Reviewed-by: Javier González <[email protected]>
Verified this patch on top of 5.15.0-rc5.
Tested-by: Yi Zhang <[email protected]>
On Wed, Oct 13, 2021 at 11:04 PM Adam Manzanares
<[email protected]> wrote:
>
> Decrease reference count of chardevice during char device deletion in order to
> fix a kmemleak.
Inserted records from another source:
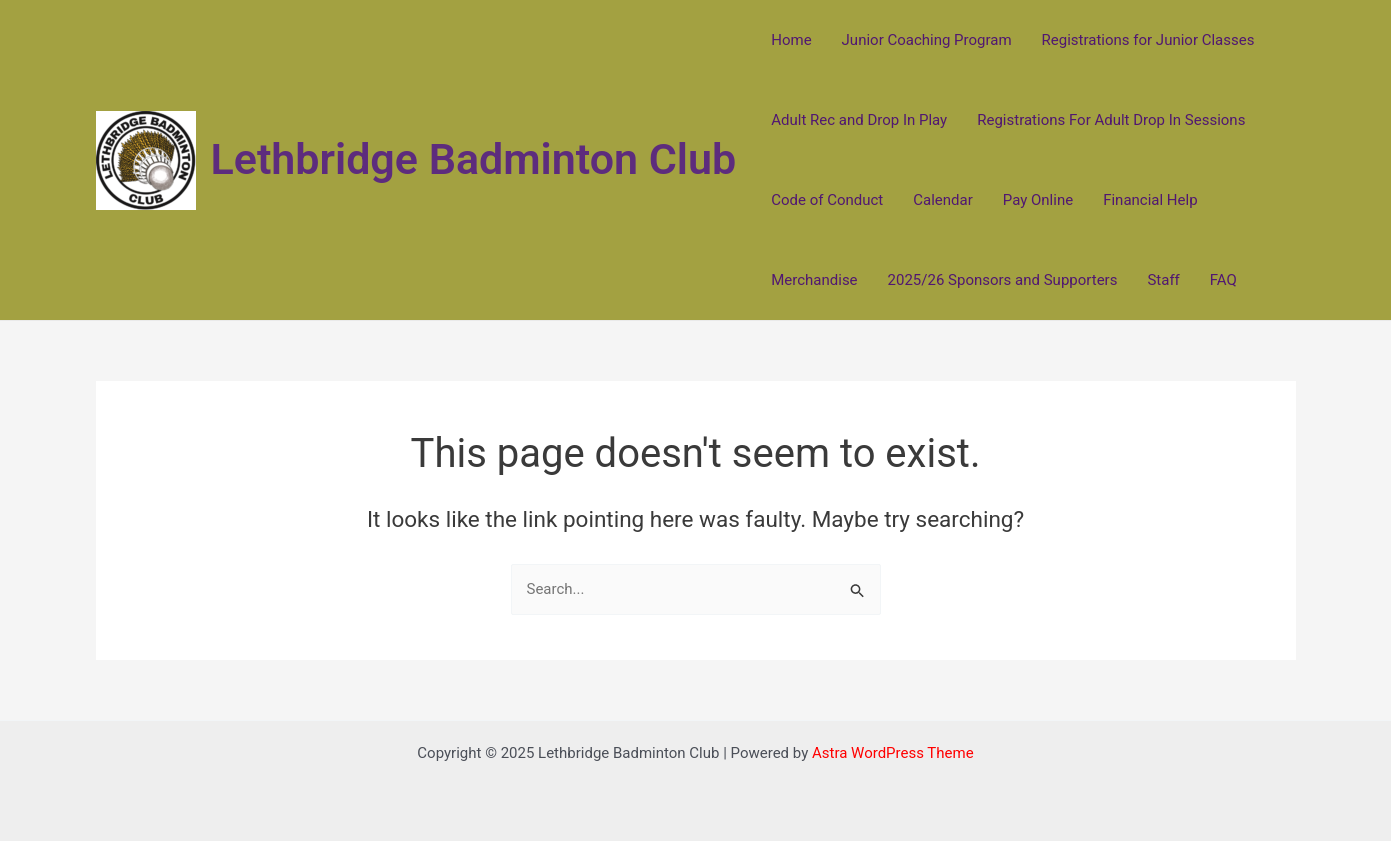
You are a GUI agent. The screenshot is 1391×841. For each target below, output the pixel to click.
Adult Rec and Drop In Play (859, 120)
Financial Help (1150, 200)
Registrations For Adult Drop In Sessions (1111, 120)
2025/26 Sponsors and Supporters (1003, 280)
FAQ (1223, 280)
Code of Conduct (827, 200)
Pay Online (1038, 200)
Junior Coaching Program (927, 40)
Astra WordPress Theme (893, 753)
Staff (1163, 280)
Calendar (943, 200)
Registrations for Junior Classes (1148, 40)
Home (791, 40)
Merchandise (814, 280)
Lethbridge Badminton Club (474, 159)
Add relese function for the device associated chardev and moved
> ida_simple_remove into the release function.
>
> Fixes: 2637bae (nvme: introduce generic per-namespace chardev)
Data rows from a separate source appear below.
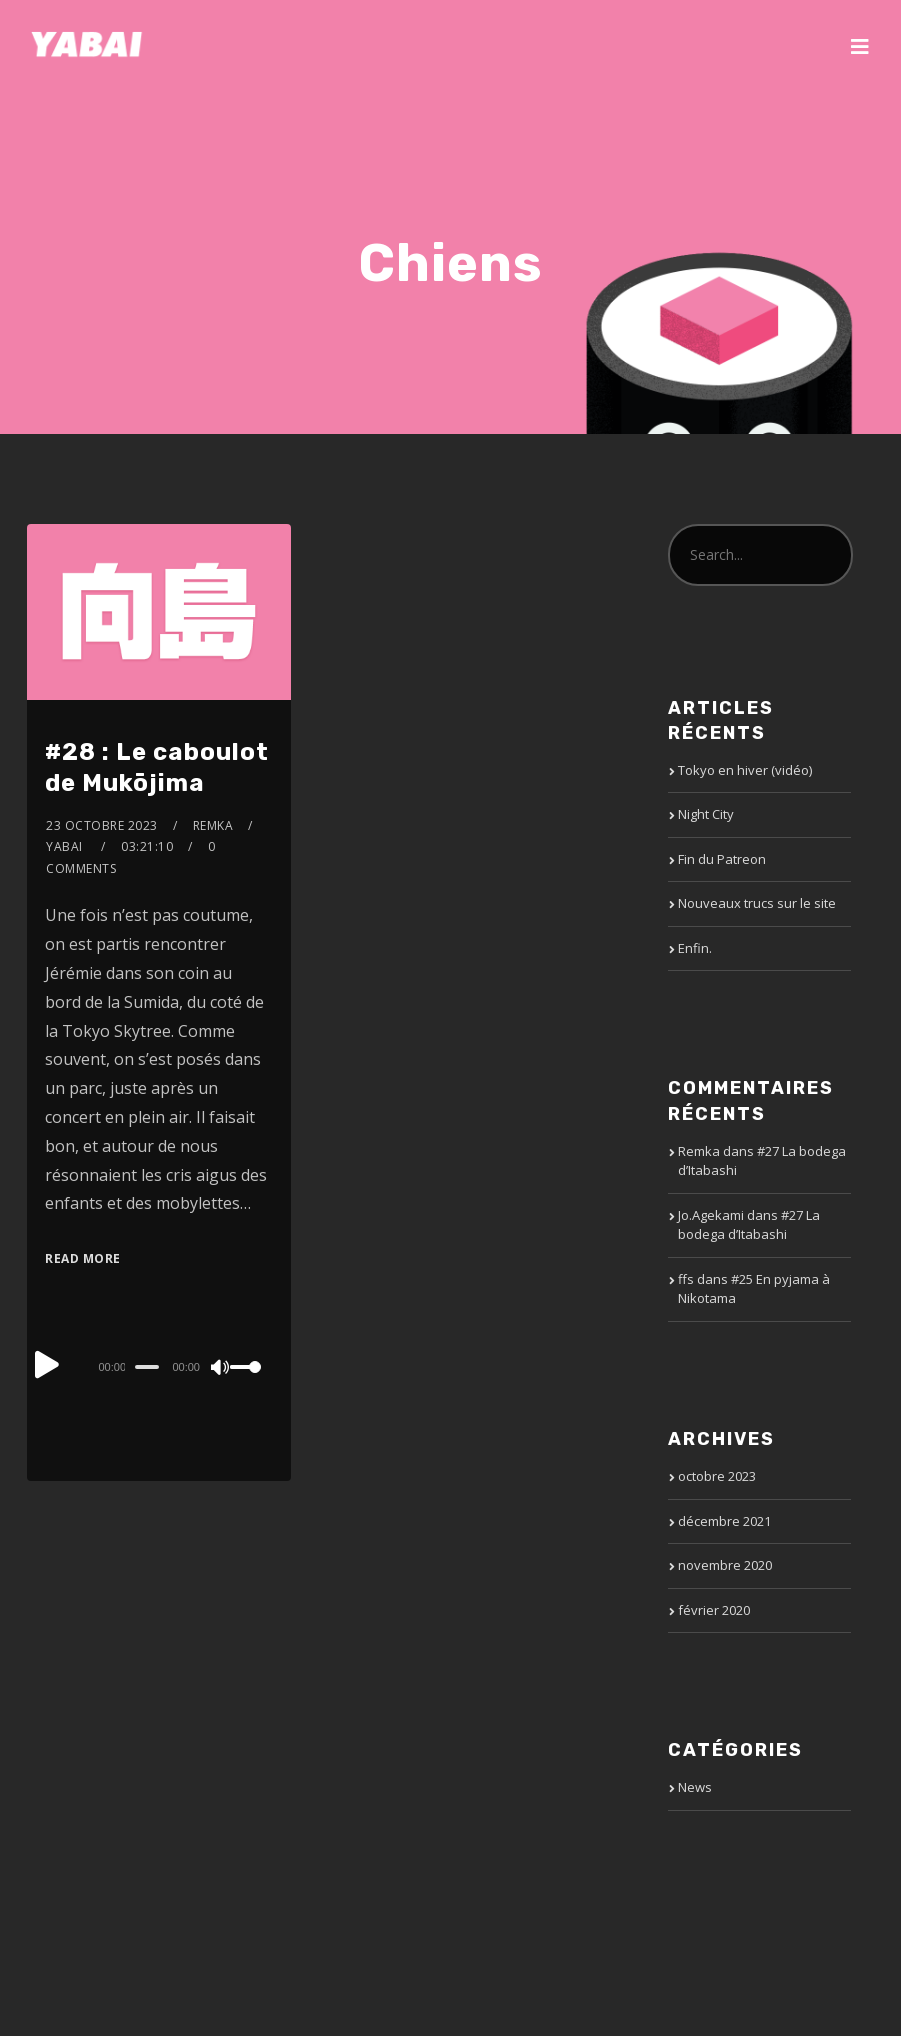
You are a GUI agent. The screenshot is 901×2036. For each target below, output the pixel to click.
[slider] (147, 1367)
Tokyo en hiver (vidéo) (745, 770)
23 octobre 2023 (102, 825)
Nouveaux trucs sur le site (757, 903)
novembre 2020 (725, 1565)
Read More (83, 1258)
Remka (213, 825)
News (695, 1787)
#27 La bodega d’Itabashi (749, 1225)
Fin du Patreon (722, 859)
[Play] (47, 1364)
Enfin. (695, 948)
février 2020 (714, 1610)
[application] (158, 1366)
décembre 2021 (724, 1521)
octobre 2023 (717, 1476)
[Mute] (221, 1369)
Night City (706, 814)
> Reported-by: Yi Zhang <[email protected]>
> Suggested-by: Sagi Grimberg <[email protected]>
> Signed-off-by: Adam Manzanares <[email protected]>
> ---
> drivers/nvme/host/core.c | 21 ++++++++++++---------
> drivers/nvme/host/multipath.c | 2 --
> 2 files changed, 12 insertions(+), 11 deletions(-)
>
> diff --git a/drivers/nvme/host/core.c b/drivers/nvme/host/core.c
> index f9a25c61fb8b..3bc4bb620ab7 100644
> --- a/drivers/nvme/host/core.c
> +++ b/drivers/nvme/host/core.c
> @@ -3583,10 +3583,15 @@ static int __nvme_check_ids(struct nvme_subsystem *subsys,
> return 0;
> }
>
> +static void nvme_cdev_rel(struct device *dev)
> +{
> + ida_simple_remove(&nvme_ns_chr_minor_ida, MINOR(dev->devt));
> +}
> +
> void nvme_cdev_del(struct cdev *cdev, struct device *cdev_device)
> {
> cdev_device_del(cdev, cdev_device);
> - ida_simple_remove(&nvme_ns_chr_minor_ida, MINOR(cdev_device->devt));
> + put_device(cdev_device);
> }
>
> int nvme_cdev_add(struct cdev *cdev, struct device *cdev_device,
> @@ -3599,14 +3604,14 @@ int nvme_cdev_add(struct cdev *cdev, struct device *cdev_device,
> return minor;
> cdev_device->devt = MKDEV(MAJOR(nvme_ns_chr_devt), minor);
> cdev_device->class = nvme_ns_chr_class;
> + cdev_device->release = nvme_cdev_rel;
> device_initialize(cdev_device);
> cdev_init(cdev, fops);
> cdev->owner = owner;
> ret = cdev_device_add(cdev, cdev_device);
> - if (ret) {
> + if (ret)
> put_device(cdev_device);
> - ida_simple_remove(&nvme_ns_chr_minor_ida, minor);
> - }
> +
> return ret;
> }
>
> @@ -3638,11 +3643,9 @@ static int nvme_add_ns_cdev(struct nvme_ns *ns)
> ns->ctrl->instance, ns->head->instance);
> if (ret)
> return ret;
> - ret = nvme_cdev_add(&ns->cdev, &ns->cdev_device, &nvme_ns_chr_fops,
> - ns->ctrl->ops->module);
> - if (ret)
> - kfree_const(ns->cdev_device.kobj.name);
> - return ret;
> +
> + return nvme_cdev_add(&ns->cdev, &ns->cdev_device, &nvme_ns_chr_fops,
> + ns->ctrl->ops->module);
> }
>
> static struct nvme_ns_head *nvme_alloc_ns_head(struct nvme_ctrl *ctrl,
> diff --git a/drivers/nvme/host/multipath.c b/drivers/nvme/host/multipath.c
> index fb96e900dd3a..bd490a7c4808 100644
> --- a/drivers/nvme/host/multipath.c
> +++ b/drivers/nvme/host/multipath.c
> @@ -434,8 +434,6 @@ static int nvme_add_ns_head_cdev(struct nvme_ns_head *head)
> return ret;
> ret = nvme_cdev_add(&head->cdev, &head->cdev_device,
> &nvme_ns_head_chr_fops, THIS_MODULE);
> - if (ret)
> - kfree_const(head->cdev_device.kobj.name);
> return ret;
> }
>
> --
> 2.25.1
>
--
Best Regards,
Yi Zhang
On Wed, Oct 13, 2021 at 03:04:19PM +0000, Adam Manzanares wrote:
> Decrease reference count of chardevice during char device deletion in order to
> fix a kmemleak. Add relese function for the device associated chardev and moved
> ida_simple_remove into the release function.
>
> Fixes: 2637bae (nvme: introduce generic per-namespace chardev)
> Reported-by: Yi Zhang <[email protected]>
> Suggested-by: Sagi Grimberg <[email protected]>
> Signed-off-by: Adam Manzanares <[email protected]>
This looks good, but the subject seems wrong. This isn't a cleanup
but a fix. I can fix up the subject when applying it.